Starting at the line that contains "1510x812 pixels. How", copy every line through the end of the records below exactly as written, leaving out pictures.

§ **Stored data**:
= = = =
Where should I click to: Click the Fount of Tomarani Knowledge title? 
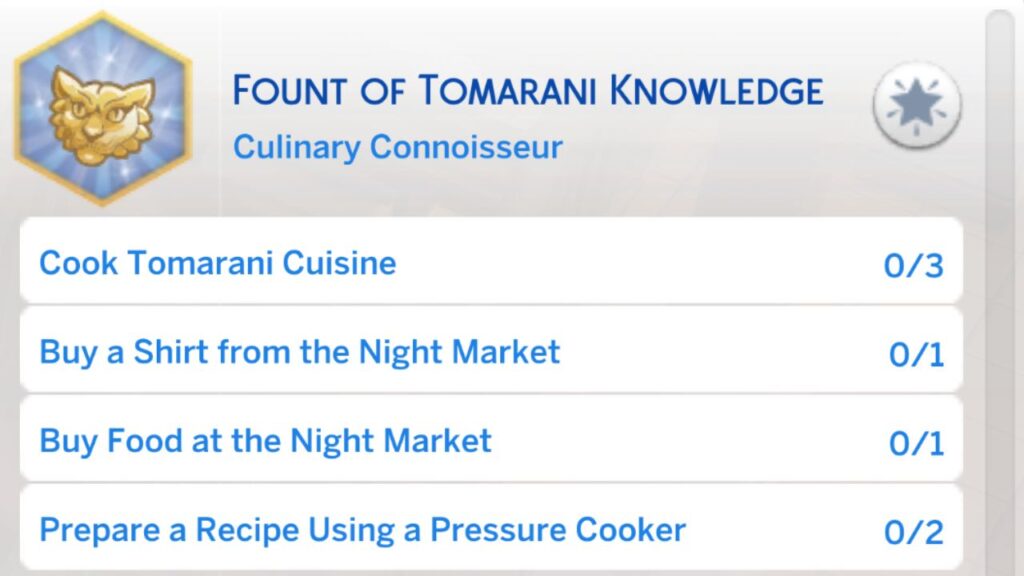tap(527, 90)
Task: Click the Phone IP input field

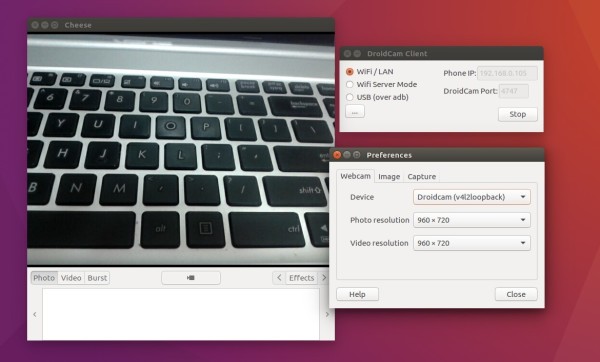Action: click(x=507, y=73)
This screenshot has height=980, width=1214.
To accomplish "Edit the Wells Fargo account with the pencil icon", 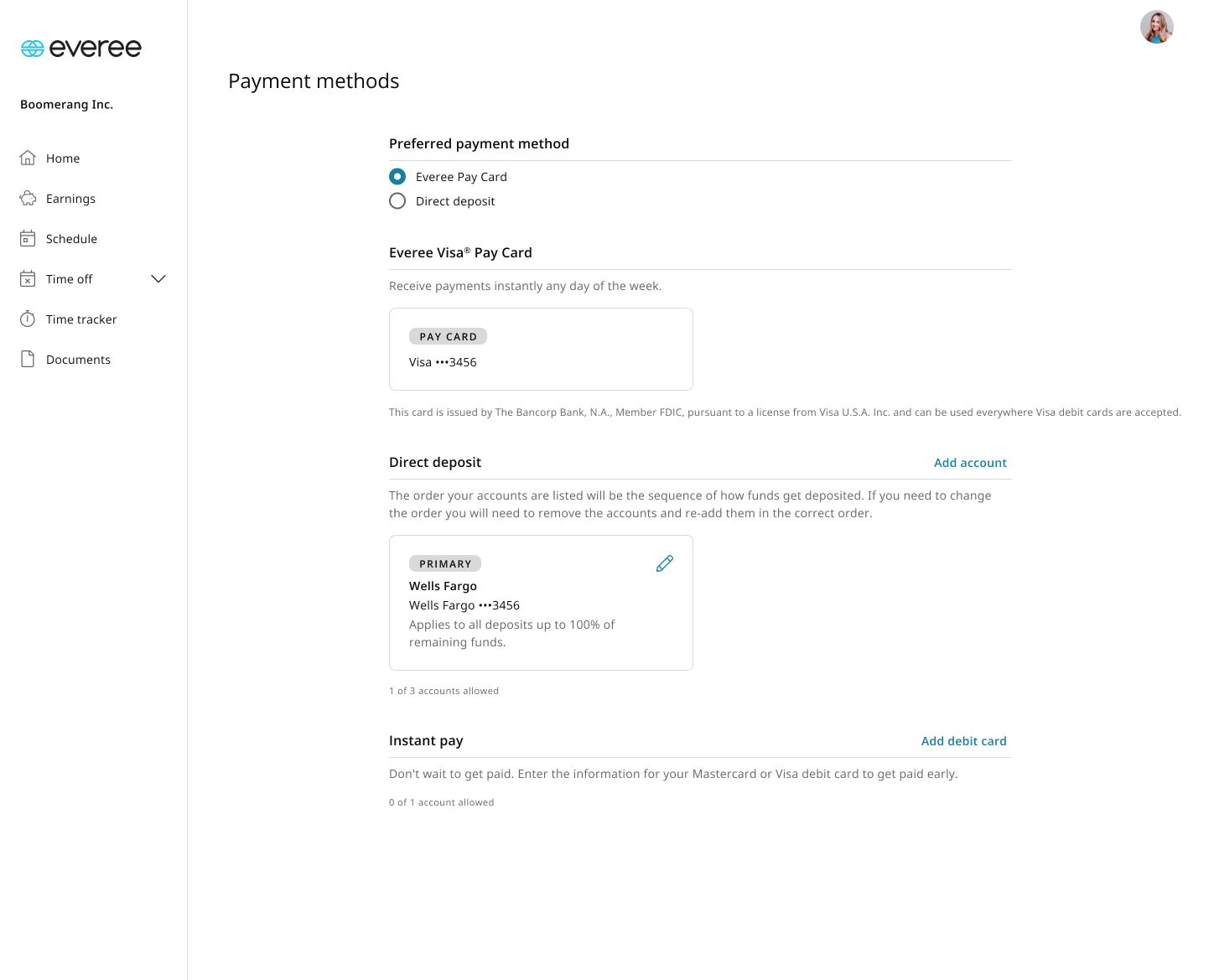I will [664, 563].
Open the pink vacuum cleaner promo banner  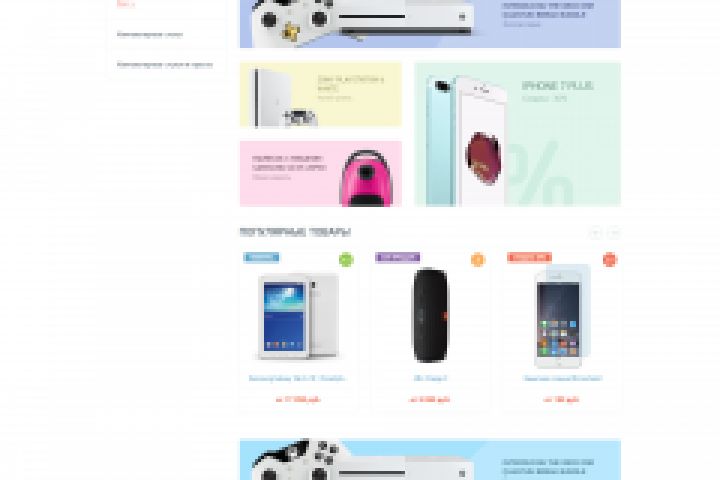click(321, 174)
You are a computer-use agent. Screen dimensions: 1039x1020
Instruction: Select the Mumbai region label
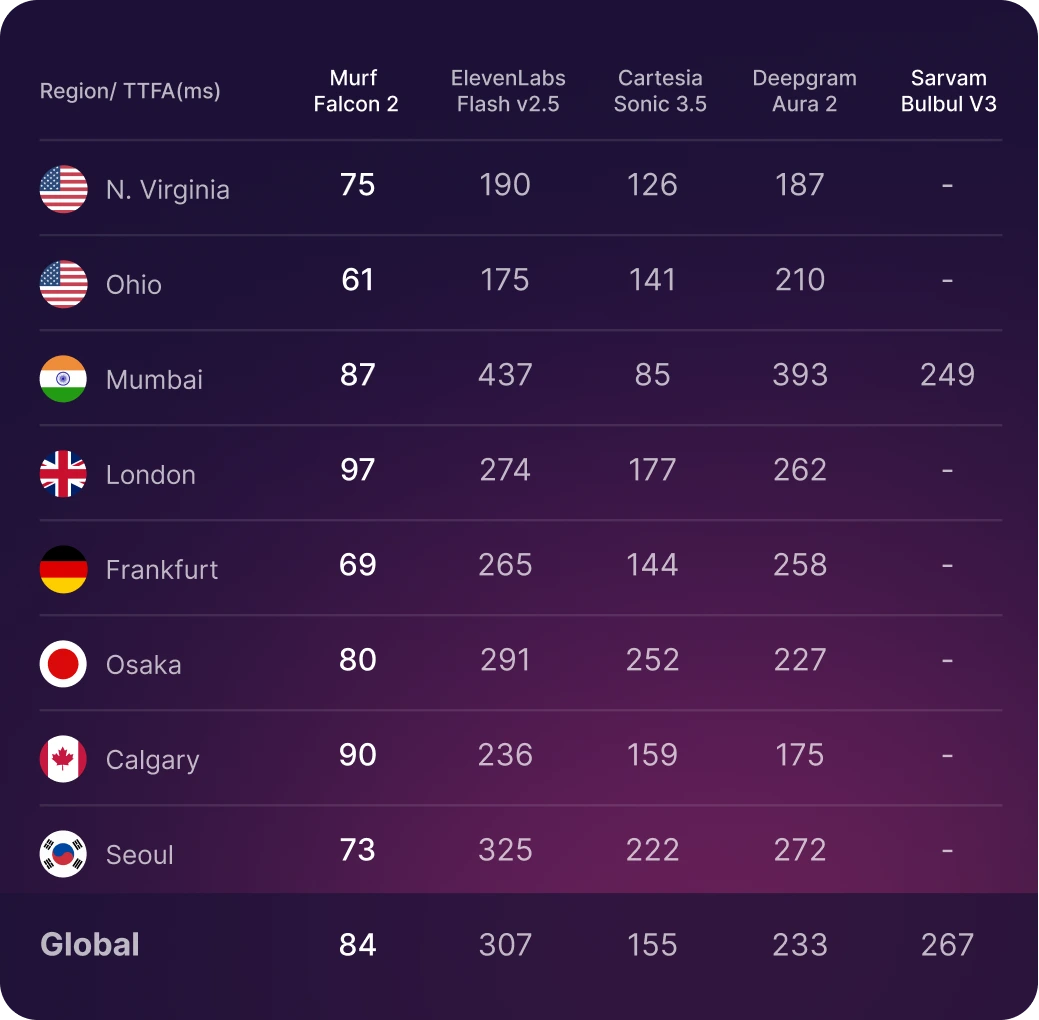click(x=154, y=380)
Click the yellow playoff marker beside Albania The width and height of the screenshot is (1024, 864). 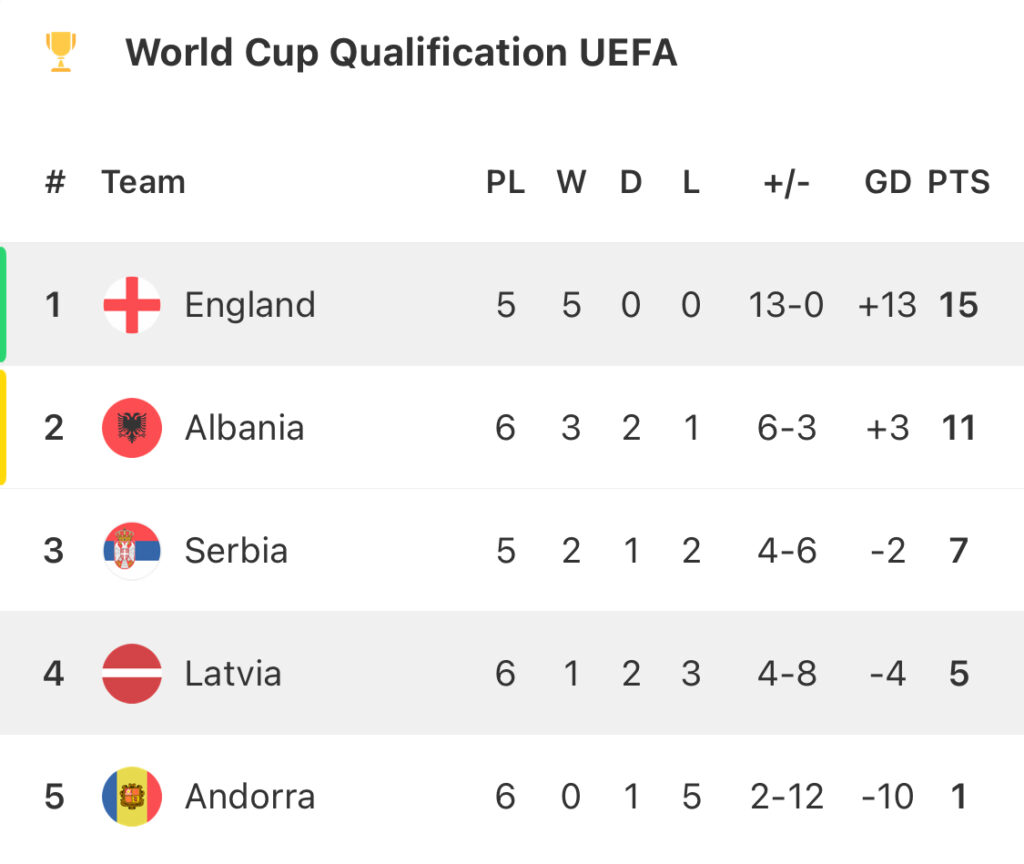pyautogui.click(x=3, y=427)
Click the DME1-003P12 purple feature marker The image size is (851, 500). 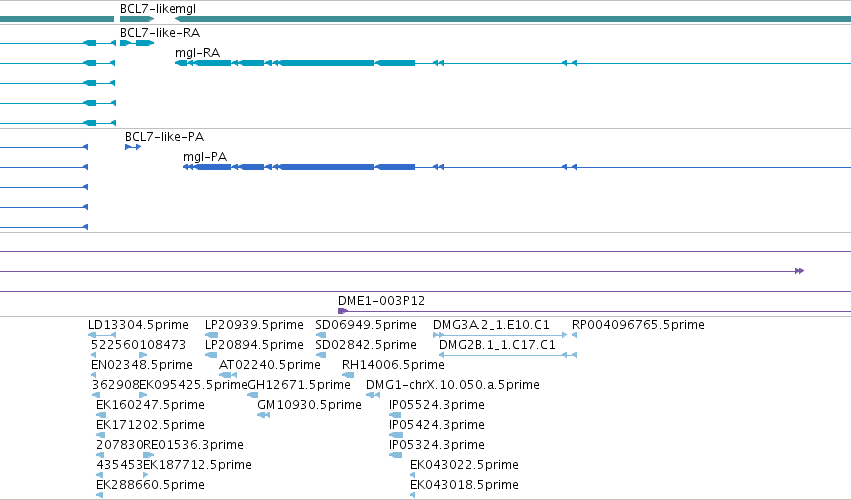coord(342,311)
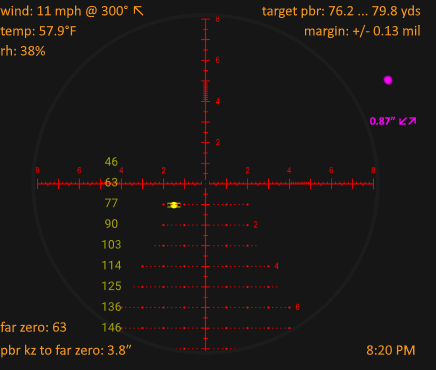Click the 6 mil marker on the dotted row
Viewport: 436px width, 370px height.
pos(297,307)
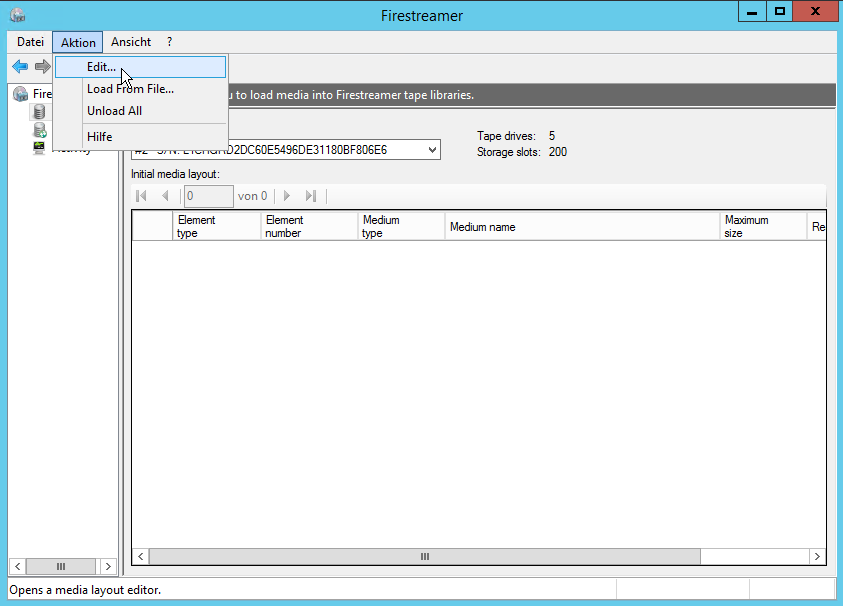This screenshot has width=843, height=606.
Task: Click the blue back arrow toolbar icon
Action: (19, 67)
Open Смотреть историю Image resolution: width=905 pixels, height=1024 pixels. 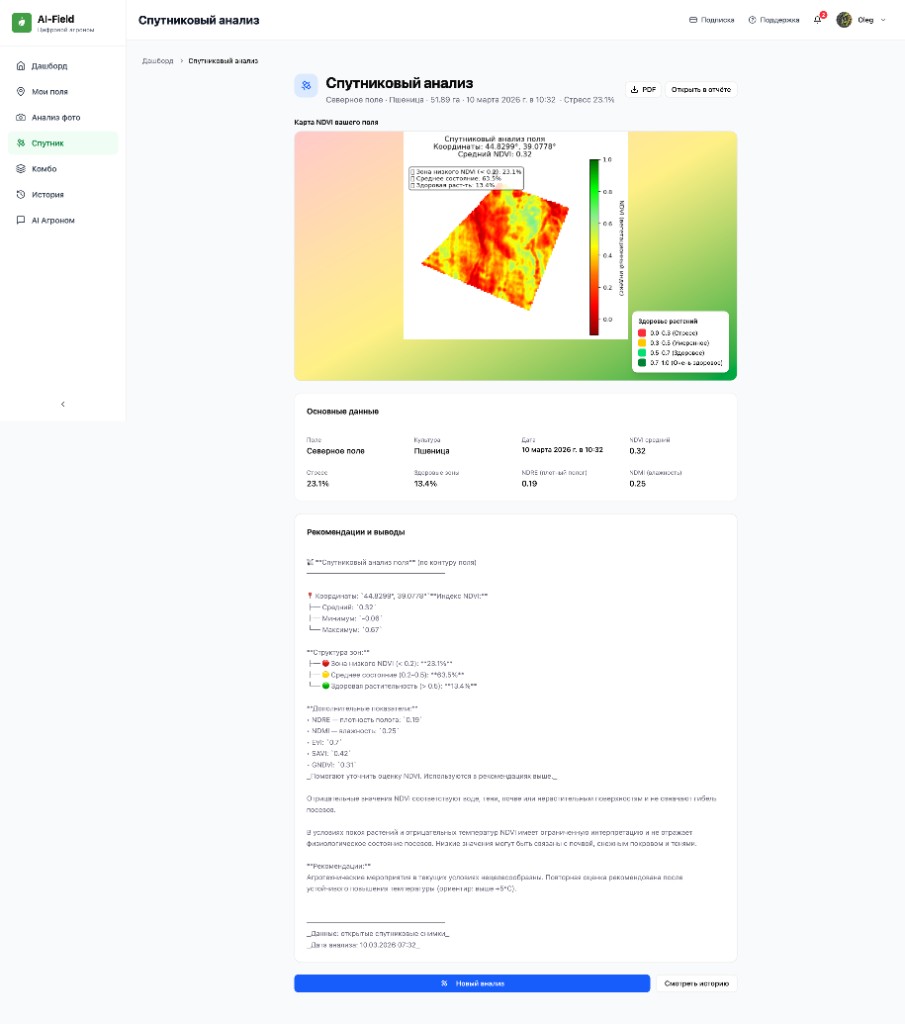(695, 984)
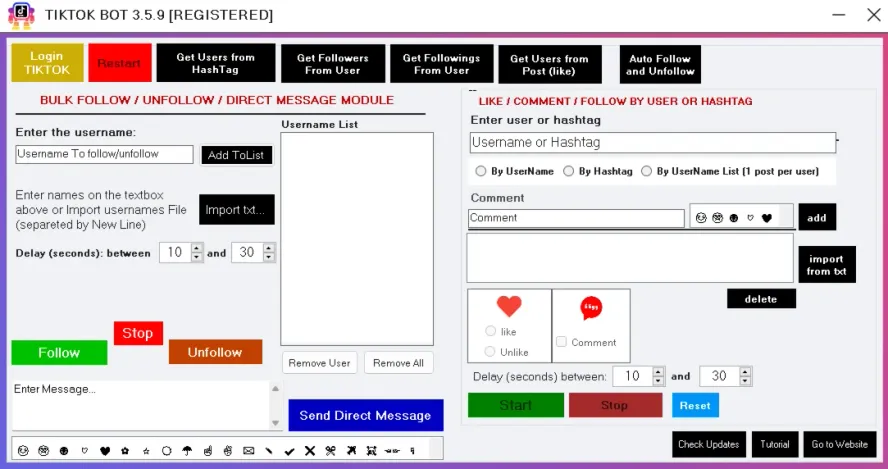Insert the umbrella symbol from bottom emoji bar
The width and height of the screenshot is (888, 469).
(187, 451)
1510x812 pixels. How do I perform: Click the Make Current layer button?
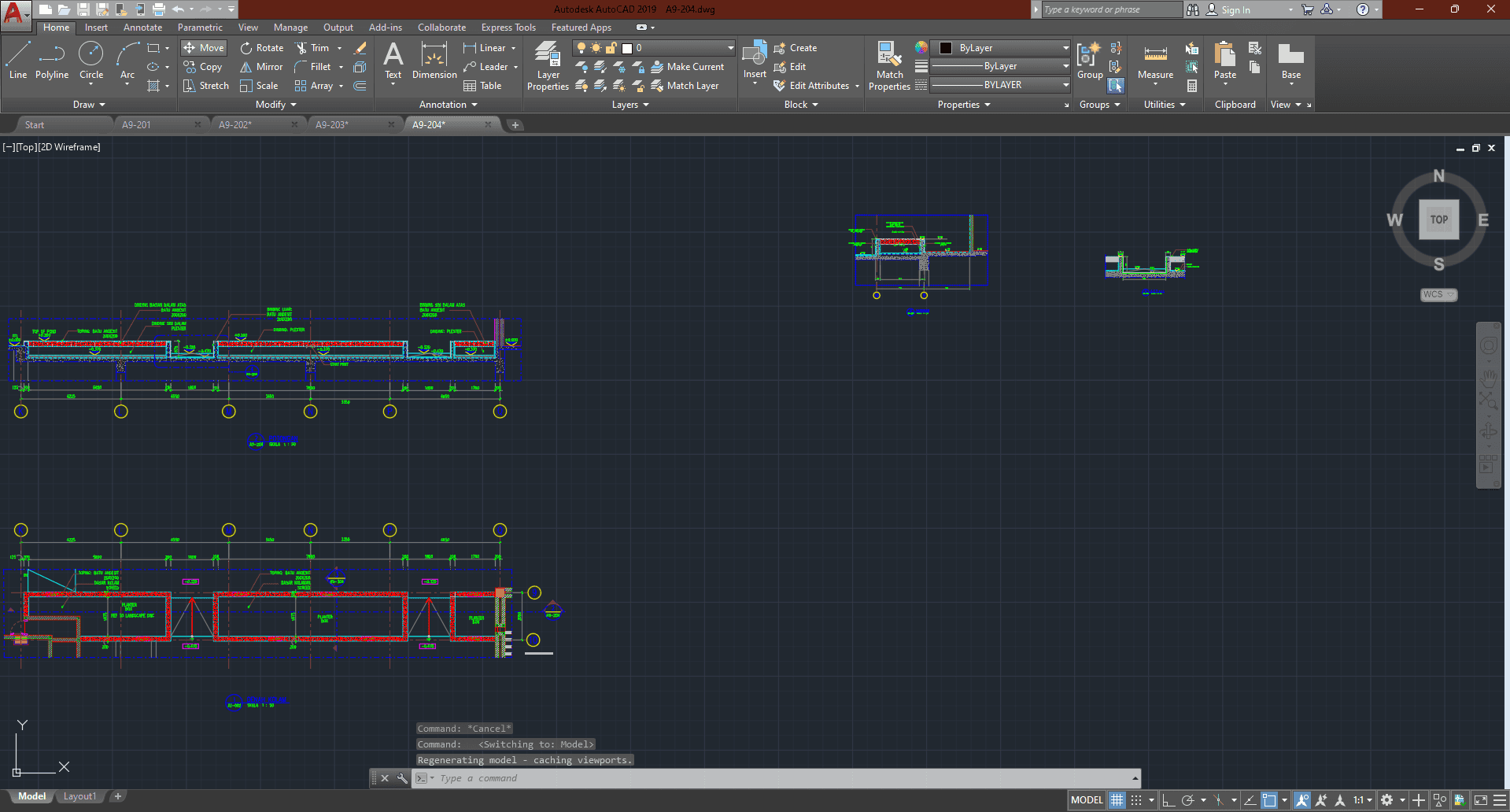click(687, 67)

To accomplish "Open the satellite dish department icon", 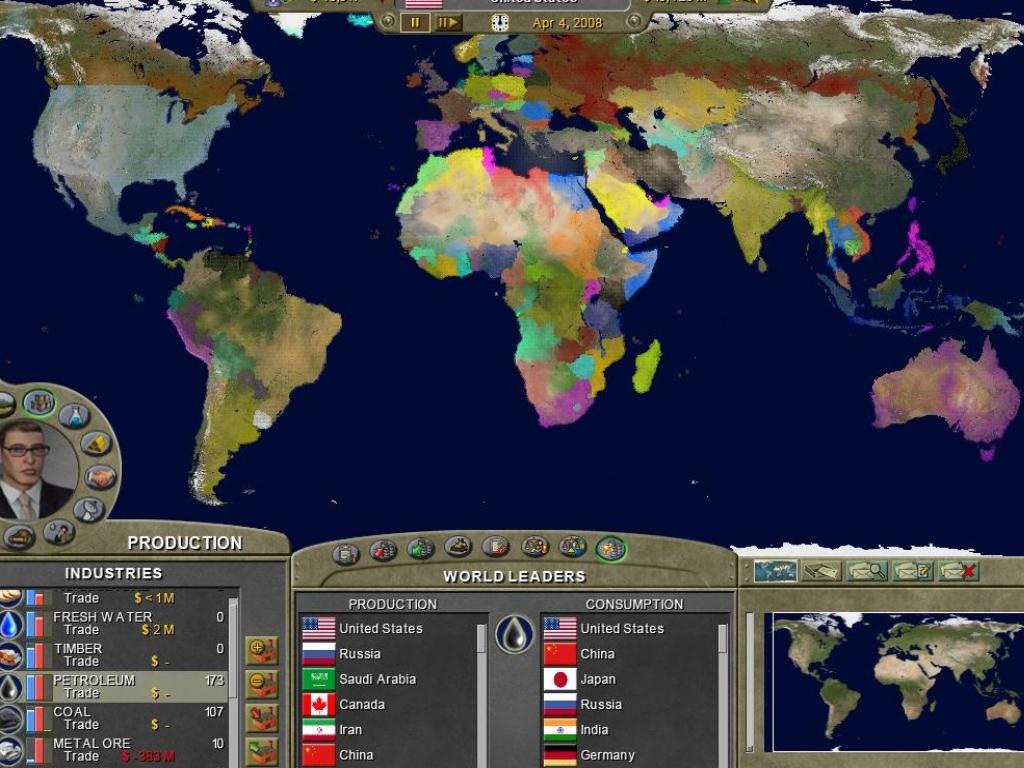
= = = =
§ **Exercise answer**:
1510x812 pixels. How do I perform: Click the Make Current layer button?
click(687, 67)

To accomplish "Open the satellite dish department icon", 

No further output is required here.